WHAT IS NEEDED
The line with "Instruction: Click the Help link", the line with "The width and height of the screenshot is (292, 212).", and all lines between them in the material below: return these exactly, and no others.
── DATASET RECORDS ──
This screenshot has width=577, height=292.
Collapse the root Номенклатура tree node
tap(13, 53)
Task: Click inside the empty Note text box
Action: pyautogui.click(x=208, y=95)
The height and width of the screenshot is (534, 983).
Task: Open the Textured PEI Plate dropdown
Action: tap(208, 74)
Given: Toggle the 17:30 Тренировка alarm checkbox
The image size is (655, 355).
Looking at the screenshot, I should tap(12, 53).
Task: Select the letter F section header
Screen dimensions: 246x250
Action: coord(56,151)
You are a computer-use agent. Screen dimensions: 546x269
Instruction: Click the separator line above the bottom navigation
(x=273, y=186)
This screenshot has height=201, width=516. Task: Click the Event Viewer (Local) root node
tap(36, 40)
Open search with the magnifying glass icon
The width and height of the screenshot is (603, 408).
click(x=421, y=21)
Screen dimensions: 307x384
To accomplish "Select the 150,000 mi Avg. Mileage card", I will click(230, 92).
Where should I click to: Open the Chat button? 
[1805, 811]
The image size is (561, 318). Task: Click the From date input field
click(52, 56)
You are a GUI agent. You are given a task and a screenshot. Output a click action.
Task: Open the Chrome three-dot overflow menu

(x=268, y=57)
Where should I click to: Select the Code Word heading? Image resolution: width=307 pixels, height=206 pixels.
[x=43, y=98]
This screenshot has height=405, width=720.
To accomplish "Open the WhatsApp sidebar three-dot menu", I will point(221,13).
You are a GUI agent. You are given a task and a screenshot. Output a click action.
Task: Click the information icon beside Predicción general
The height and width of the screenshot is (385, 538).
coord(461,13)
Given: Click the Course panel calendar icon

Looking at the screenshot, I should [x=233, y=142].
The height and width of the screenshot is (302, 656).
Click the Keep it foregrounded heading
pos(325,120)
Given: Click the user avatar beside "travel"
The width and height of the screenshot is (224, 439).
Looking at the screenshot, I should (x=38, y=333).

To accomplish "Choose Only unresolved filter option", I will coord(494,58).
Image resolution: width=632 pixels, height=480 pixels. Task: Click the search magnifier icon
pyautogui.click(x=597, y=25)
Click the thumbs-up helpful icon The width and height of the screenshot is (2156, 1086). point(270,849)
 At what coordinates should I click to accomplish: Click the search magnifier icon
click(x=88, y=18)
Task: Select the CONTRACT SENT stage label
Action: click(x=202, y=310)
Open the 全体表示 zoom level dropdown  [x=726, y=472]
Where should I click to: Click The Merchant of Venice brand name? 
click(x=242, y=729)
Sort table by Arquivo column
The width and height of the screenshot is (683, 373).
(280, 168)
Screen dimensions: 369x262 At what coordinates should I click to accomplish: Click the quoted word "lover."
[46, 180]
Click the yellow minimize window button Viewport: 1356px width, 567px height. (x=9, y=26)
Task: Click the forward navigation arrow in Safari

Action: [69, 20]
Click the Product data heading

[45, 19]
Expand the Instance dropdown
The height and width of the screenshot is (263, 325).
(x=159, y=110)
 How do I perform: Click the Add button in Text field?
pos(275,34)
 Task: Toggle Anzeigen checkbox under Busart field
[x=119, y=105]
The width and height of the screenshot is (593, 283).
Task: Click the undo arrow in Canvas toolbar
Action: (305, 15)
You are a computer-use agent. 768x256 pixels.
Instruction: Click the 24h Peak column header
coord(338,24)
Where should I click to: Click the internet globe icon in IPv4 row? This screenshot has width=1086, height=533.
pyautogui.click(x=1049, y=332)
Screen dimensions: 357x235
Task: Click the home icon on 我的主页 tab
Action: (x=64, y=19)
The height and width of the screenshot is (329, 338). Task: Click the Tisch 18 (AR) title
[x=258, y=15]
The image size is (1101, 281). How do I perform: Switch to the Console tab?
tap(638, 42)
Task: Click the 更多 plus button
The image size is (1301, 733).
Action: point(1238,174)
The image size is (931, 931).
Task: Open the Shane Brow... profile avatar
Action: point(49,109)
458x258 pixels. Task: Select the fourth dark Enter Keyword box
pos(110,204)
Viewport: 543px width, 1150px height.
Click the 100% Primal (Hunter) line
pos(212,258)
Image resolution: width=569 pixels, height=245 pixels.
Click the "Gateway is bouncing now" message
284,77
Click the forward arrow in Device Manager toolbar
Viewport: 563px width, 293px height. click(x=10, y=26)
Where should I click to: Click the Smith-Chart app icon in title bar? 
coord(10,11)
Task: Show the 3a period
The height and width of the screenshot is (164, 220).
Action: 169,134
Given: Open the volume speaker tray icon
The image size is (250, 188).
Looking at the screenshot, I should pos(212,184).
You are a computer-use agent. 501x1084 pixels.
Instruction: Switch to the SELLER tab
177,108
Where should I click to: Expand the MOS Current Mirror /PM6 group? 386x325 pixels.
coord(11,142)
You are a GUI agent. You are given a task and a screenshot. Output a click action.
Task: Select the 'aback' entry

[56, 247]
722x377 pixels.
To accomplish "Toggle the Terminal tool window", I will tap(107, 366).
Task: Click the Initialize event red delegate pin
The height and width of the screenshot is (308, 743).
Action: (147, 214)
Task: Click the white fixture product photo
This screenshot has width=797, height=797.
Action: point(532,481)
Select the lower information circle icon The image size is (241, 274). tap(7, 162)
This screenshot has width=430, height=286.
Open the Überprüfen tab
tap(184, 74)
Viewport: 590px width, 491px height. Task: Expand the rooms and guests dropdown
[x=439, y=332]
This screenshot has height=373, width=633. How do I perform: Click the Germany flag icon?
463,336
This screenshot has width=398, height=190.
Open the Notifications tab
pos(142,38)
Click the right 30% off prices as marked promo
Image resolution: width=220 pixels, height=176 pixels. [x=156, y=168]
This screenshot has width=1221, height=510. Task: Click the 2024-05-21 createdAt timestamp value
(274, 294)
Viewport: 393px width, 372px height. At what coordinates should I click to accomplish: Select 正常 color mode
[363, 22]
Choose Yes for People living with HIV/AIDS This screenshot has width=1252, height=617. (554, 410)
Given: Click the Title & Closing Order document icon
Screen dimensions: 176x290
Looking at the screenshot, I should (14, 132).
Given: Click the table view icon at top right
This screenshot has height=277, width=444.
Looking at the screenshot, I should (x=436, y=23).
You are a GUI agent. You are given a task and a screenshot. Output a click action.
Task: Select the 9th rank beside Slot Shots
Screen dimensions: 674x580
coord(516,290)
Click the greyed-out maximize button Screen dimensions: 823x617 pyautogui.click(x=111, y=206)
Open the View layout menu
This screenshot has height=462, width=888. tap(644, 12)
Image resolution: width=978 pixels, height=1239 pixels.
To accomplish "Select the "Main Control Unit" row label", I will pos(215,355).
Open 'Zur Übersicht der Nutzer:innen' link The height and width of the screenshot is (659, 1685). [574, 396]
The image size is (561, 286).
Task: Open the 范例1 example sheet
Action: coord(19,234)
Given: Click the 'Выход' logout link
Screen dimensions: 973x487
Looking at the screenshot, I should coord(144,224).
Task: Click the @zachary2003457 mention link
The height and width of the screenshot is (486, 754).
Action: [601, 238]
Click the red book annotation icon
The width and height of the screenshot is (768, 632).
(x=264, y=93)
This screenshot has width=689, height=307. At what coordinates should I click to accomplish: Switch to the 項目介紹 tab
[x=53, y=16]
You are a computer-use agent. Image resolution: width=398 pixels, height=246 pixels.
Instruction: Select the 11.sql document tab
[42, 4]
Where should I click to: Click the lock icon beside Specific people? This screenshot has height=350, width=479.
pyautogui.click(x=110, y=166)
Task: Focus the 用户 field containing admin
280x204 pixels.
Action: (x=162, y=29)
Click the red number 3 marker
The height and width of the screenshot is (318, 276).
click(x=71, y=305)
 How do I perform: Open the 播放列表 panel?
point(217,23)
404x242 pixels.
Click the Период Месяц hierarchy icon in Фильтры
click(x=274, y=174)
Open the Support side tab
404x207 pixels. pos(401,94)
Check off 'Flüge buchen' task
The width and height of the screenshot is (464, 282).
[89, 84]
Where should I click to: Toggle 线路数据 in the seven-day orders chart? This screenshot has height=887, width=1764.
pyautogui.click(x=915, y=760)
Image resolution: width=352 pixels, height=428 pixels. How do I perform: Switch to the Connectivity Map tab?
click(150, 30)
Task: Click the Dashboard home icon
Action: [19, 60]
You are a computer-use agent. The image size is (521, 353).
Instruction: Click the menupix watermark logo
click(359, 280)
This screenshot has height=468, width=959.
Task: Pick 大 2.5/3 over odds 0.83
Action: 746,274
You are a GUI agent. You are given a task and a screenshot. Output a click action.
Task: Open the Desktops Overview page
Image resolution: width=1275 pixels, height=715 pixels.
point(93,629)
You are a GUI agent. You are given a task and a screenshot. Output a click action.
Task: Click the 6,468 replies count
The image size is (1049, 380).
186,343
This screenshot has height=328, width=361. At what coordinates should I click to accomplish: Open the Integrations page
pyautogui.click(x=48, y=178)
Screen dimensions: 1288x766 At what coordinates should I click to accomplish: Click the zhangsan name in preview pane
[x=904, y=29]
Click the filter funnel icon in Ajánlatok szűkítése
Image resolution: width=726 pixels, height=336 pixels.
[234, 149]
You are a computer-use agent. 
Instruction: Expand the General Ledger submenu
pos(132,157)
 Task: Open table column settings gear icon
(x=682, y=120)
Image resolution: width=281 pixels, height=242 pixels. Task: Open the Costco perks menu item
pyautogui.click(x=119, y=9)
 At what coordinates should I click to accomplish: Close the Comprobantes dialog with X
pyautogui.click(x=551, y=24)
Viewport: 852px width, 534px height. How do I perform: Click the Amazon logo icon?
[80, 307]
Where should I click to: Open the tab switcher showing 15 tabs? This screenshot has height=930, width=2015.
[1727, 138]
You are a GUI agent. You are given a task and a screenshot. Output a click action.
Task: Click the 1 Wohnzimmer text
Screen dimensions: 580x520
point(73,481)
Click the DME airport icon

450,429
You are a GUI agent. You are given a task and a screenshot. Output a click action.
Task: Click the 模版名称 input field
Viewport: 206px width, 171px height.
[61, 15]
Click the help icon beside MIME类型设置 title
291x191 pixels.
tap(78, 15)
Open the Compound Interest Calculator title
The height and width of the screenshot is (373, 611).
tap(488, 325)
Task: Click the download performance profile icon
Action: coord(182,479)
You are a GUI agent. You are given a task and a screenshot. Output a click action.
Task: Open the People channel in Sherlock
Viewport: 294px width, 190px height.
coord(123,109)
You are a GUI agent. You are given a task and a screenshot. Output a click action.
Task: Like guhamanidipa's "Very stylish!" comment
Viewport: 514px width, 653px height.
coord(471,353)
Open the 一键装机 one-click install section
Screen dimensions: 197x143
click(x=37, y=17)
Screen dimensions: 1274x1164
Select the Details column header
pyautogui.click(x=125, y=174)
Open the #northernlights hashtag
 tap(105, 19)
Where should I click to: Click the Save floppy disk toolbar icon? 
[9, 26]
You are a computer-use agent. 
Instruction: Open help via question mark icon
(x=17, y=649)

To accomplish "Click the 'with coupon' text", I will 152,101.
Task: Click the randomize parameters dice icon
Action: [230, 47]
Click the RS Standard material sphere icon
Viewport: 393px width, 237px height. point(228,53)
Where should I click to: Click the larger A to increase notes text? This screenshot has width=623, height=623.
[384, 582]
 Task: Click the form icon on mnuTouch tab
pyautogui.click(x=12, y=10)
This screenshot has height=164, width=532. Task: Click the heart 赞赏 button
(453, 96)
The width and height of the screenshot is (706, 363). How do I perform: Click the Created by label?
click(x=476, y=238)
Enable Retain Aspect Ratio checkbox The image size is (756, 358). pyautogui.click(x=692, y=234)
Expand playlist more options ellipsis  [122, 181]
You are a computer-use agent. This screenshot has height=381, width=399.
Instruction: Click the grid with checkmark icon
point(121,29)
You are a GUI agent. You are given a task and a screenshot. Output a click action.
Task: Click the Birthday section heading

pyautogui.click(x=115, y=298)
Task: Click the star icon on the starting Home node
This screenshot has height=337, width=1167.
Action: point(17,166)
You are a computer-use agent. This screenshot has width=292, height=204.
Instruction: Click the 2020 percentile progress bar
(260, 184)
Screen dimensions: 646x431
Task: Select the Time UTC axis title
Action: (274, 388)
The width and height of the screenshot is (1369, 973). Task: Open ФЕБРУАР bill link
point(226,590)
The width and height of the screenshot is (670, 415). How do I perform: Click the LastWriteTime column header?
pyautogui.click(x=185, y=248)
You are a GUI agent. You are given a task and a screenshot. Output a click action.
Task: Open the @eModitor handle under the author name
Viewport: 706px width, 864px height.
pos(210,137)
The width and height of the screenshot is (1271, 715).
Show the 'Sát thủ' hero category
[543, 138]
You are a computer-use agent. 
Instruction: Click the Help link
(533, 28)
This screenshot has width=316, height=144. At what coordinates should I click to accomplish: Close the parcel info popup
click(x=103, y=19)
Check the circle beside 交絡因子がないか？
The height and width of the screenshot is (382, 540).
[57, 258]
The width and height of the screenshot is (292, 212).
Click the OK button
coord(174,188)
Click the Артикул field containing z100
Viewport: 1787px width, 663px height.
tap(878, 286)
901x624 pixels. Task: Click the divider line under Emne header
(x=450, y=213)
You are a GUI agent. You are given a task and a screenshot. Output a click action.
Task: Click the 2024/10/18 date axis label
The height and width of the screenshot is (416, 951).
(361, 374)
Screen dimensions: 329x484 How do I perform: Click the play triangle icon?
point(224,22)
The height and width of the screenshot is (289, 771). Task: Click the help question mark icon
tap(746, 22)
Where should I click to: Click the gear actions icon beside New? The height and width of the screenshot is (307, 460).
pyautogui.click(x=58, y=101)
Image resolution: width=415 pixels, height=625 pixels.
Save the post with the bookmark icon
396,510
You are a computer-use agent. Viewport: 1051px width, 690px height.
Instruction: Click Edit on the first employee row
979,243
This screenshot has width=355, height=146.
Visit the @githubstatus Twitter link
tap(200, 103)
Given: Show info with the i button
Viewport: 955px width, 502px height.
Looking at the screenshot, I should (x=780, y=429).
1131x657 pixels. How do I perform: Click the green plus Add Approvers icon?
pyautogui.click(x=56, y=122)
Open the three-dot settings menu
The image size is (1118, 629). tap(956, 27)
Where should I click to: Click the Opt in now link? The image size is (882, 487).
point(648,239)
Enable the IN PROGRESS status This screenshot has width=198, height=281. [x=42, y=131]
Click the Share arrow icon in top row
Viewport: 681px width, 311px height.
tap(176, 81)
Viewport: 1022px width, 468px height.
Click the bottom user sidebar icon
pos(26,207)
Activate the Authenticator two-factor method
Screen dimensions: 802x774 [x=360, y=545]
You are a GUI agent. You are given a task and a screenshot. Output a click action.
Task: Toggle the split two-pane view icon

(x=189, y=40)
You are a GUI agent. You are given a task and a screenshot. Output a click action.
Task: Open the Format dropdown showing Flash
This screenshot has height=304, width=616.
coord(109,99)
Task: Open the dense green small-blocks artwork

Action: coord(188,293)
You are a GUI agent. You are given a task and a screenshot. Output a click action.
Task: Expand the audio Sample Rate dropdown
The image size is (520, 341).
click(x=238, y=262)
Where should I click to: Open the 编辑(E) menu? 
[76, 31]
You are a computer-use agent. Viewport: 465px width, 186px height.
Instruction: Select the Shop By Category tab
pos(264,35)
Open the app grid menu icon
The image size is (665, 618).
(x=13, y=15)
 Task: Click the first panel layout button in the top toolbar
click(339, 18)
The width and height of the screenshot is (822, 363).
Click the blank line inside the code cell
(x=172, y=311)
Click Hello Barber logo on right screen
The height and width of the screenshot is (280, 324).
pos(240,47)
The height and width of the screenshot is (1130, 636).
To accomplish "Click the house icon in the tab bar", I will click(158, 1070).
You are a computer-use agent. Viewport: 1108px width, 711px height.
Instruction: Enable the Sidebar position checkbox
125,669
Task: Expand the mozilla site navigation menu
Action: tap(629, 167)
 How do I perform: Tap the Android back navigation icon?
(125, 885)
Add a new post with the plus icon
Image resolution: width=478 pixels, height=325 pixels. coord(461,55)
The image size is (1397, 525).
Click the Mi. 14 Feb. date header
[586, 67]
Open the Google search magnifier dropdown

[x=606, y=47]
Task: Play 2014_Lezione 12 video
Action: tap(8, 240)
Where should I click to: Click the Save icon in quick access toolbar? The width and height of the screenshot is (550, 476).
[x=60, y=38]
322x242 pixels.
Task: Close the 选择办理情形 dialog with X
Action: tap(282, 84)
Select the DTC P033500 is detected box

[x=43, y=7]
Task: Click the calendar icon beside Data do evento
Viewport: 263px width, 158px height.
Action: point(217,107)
───
RESPONSE
Instruction: Click the Help link
(533, 28)
This screenshot has width=316, height=144. At what coordinates should I click to accomplish: Close the parcel info popup
click(x=103, y=19)
Check the circle beside 交絡因子がないか？
The height and width of the screenshot is (382, 540).
[57, 258]
The width and height of the screenshot is (292, 212).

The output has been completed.